Development of a novel active technique for bremsstrahlung source term determination in laser-plasma experiments

The use of high intensity, high power lasers recently increased in research facilities all over the world. By laser-matter interactions it is possible to study new mechanisms of ion/electron acceleration, and matter under extreme conditions via pump-probe experiments. At the X-ray Free Electron Laser in Hamburg (EuXFEL) such extreme conditions will be generated and studied at the High Energy Density (HED) instrument at the Helmholtz International Beamline for Extreme Fields (HIBEF). For such experiments a wide variety of novel detectors will be needed. One of the challenges will be the detection of the bremsstrahlung radiation emitted with ultrashort pulse widths (gamma flash) down to the fs range, at every laser shot.

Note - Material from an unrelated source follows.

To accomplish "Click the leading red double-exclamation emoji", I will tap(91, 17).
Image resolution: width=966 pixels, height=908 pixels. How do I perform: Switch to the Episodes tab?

To characterize the gamma flash usual spectrometry techniques using pulse height analysis can not be used, because of its short pulse width as well as its high intensity (~10^10 photons). A possible approach is to measure the energy deposited by photons in a detector with a layered structure, to obtain information about the longitudinal development of the electromagnetic shower. With this data the photon spectrum can be then reconstructed by using an unfolding technique. To perform a successful unfolding, detector materials and thicknesses have to be optimized to be able to resolve the photon spectrum in the dynamic range between 50 keV and 20 MeV.
By means of FLUKA Monte Carlo simulations the development of the electromagnetic shower and the distribution of the energy deposited by the incident radiation were studied for different detector models. The model that showed the most promising set of response functions to perform a deconvolution, was chosen to realize the first prototype.
In this poster the first results of this work are presented.